“Contre la fuite en avant: l’UNEF s’oppose à l’augmentation généralisée des frais de scolarité à l’Université Paris-Dauphine à la rentrée 2014”

Le projet tarifaire pour l’année 2014/2015 soumis au vote du conseil d’administration mardi 3 mars 2014 à 17h propose une hausse généralisée des frais d’inscription pour les diplômes de grand établissement et d’université.

 La hausse se concentre en majorité sur des formations de master, soumises à des barèmes de frais d’inscription dégressifs calculés selon le revenu du foyer fiscal des étudiants. Si les boursiers et les étudiants pour lesquels ce revenu est inférieur à 35 000€/an ne paieront que les droits d’inscription nationaux, le reste du barème augmente considérablement: 1620€ pour la première tranche, et jusqu’à une augmentation du dernier palier de 4200€ à 5940€, soit une hausse de 41%. 

Ce relèvement généralisé apparait être encore plus prononcé pour les étudiants dont le foyer fiscal est établi hors de l’Union européenne qui devront s’acquitter de frais  de scolarité de 7000€, indépendamment de leur niveau de revenu, soit plus du double du montant de cette année, 3150€. 

Face à une mise en concurrence croissante entre les meilleurs établissements à l’échelle internationale, l’UNEF s’interroge également sur la volonté d’augmenter ainsi les frais de scolarité des étudiants étrangers, qui pourrait contrevenir à l’objectif d’internationalisation de l’établissement.

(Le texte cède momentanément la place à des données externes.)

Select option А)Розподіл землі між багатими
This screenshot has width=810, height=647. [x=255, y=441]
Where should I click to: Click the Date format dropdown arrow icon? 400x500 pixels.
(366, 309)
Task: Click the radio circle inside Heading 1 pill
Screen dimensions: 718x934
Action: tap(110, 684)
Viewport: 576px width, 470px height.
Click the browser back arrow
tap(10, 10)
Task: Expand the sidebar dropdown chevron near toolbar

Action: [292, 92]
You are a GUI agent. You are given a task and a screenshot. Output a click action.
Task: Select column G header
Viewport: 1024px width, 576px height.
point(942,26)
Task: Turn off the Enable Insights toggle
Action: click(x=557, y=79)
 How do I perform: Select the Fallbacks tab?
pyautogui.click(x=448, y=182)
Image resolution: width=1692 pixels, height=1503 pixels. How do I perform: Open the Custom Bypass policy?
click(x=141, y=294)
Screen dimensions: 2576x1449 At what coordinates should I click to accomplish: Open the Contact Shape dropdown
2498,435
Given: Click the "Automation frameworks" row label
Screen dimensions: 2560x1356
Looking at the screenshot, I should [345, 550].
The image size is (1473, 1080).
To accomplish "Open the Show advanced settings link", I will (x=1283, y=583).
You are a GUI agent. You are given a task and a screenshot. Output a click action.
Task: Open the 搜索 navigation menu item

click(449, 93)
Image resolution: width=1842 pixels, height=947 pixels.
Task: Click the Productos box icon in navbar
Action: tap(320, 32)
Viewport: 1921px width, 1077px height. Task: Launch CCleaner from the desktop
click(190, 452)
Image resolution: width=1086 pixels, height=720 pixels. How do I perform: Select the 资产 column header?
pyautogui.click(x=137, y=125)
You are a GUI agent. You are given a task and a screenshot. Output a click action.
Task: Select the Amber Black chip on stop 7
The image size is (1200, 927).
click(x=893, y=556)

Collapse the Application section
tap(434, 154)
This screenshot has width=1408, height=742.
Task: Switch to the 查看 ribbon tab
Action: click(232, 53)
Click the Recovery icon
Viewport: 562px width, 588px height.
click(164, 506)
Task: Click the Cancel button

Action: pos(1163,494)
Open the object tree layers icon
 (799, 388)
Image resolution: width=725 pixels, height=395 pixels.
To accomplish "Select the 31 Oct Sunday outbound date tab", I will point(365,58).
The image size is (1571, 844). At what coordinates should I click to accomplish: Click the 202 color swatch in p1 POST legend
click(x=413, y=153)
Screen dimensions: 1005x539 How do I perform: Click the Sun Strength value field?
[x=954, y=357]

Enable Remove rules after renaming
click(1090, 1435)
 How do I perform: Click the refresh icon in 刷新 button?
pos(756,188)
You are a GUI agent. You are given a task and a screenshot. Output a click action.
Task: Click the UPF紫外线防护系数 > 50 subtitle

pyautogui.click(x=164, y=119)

Les formations de premier cycle et les magistères sont eux aussi touchés par des augmentations moins importantes, mais qui s’ajoutent à celles des années précédentes, sans qu’aucunement la direction de l’établissement ne se prononce sur le principe d’un gel de ces frais de scolarité. Le président Laurent Batsch évoquait le 17 février dernier au micro de RTL un besoin de combler les 6000€ de différentiel entre le coût de la formation à l’université Paris-Dauphine et le montant de la dotation publique.

 

L’UNEF déplore que l’Université choisisse  aujourd’hui de faire reposer une telle compensation sur les étudiants sans qu’ils ne soient associés au débat sur cette question. 

La direction de Paris-Dauphine alimente ainsi consciemment le problème croissant de l’endettement étudiant, tandis qu’aucun mécanisme automatique n’est proposé pour pallier ces augmentations qui touchent nombre d’étudiants victimes d’effets de seuil, basculant d’une tranche à une autre pour quelques centaines d’euros de trop.

L’UNEF tient à déplorer les modalités d’information des élus au Conseil d’administration sur ce projet, le choix de l’envoi la semaine précédant le conseil, durant une période de vacances scolaires et uniquement par courrier postal ne permettant pas un large débat sur la question centrale de la place des frais d’inscription dans le financement de l’Université Paris-Dauphine.

 

L’UNEF appelle l’ensemble des acteurs du monde universitaire à la responsabilité quant à la question des frais d’inscription dans l’enseignement supérieur. Dans un contexte de tension sociale pour les étudiants, l’UNEF souhaite interpeller les pouvoirs publics sur les dérives en matière de frais de scolarité dans les établissements à statut dérogatoire, tels que les Grands Etablissements. 

 Fermement opposée à cette augmentation, l’UNEF appelle le Conseil d’administration à rejeter ce projet et à ouvrir une réflexion sur le gel des frais de scolarité et l’évolution du financement de l’Université Paris-Dauphine. Afin de pouvoir échanger sur cette question, l’UNEF appelle à la tenue d’une réunion publique ouverte à tous les étudiants le mardi 11 mars à 17h à Paris-Dauphine.